WHAT THIS TASK INVOLVES
Pictures are to be dropped. Everything else in the listing gets copied exactly.

☆ ☆ ☆ ☆ ☆

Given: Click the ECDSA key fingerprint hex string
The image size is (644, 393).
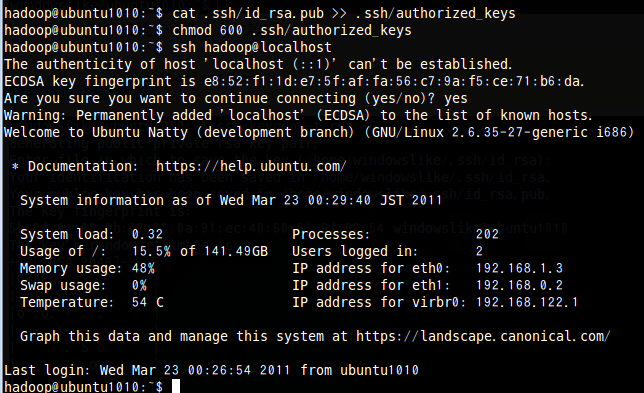Looking at the screenshot, I should [394, 81].
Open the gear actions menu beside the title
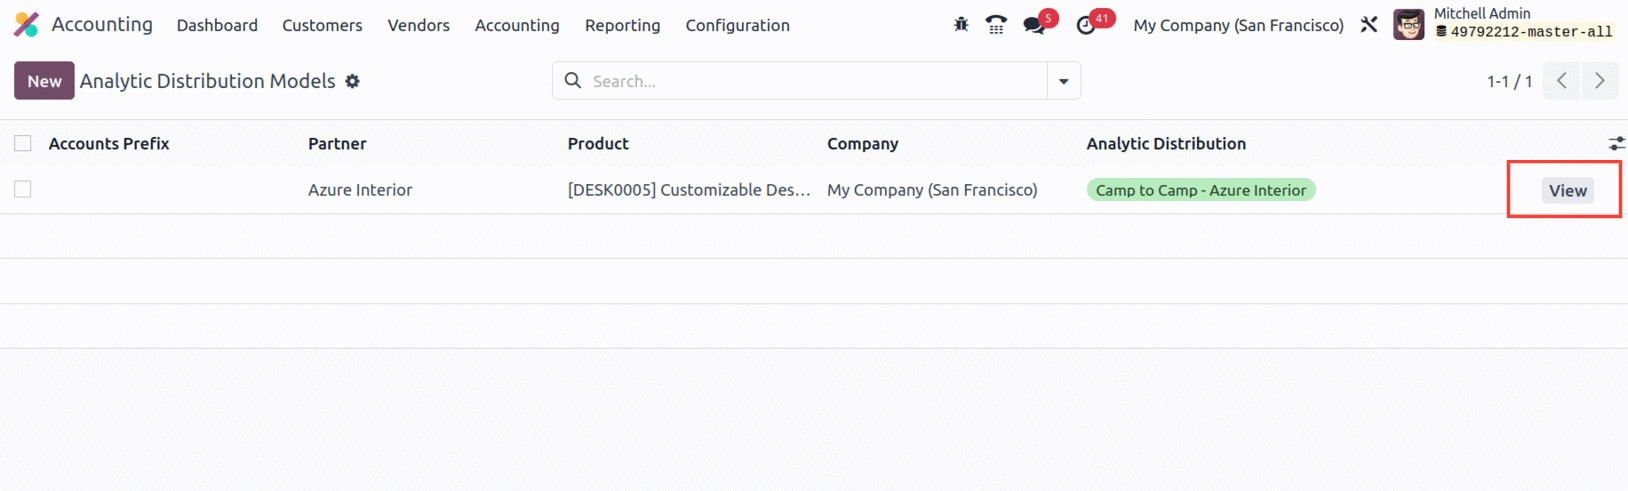The width and height of the screenshot is (1628, 491). pyautogui.click(x=352, y=81)
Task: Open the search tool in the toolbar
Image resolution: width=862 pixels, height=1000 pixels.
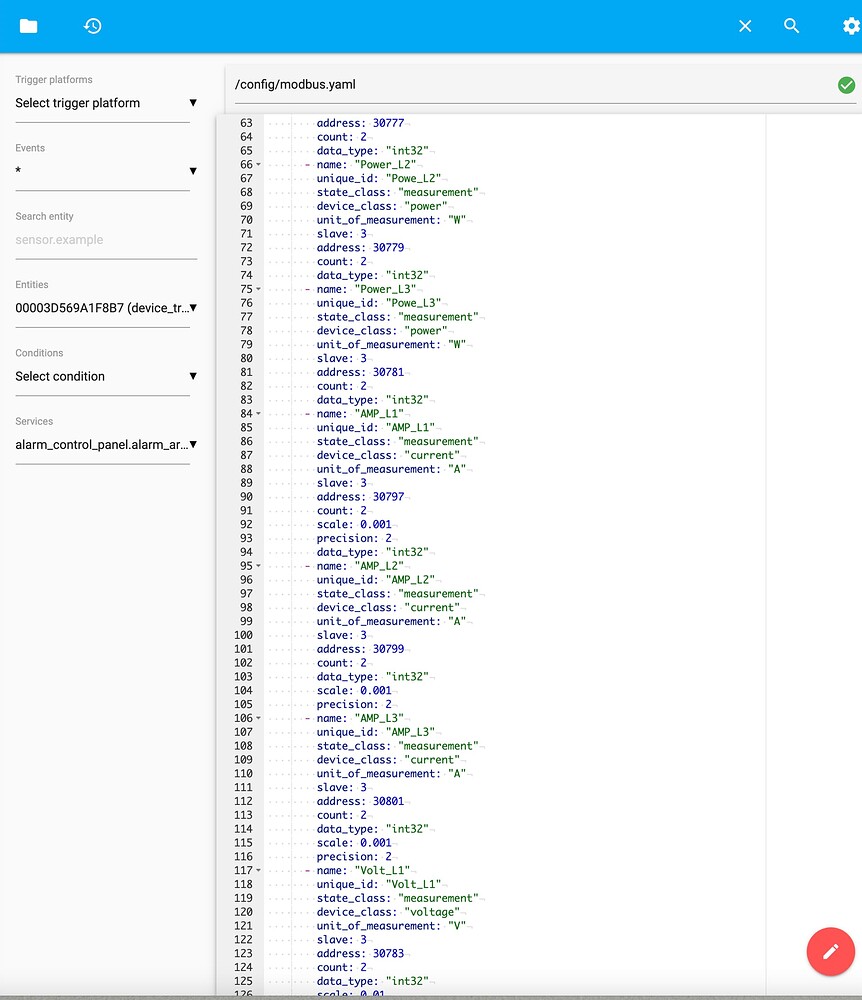Action: tap(791, 27)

☆ ☆ ☆ ☆ ☆

SOLUTION
Given: Click the ECDSA key fingerprint hex string
The image size is (644, 393).
Looking at the screenshot, I should [394, 81].
Open the gear actions menu beside the title
The width and height of the screenshot is (1628, 491). pyautogui.click(x=352, y=81)
Task: Open the search tool in the toolbar
Image resolution: width=862 pixels, height=1000 pixels.
Action: tap(791, 27)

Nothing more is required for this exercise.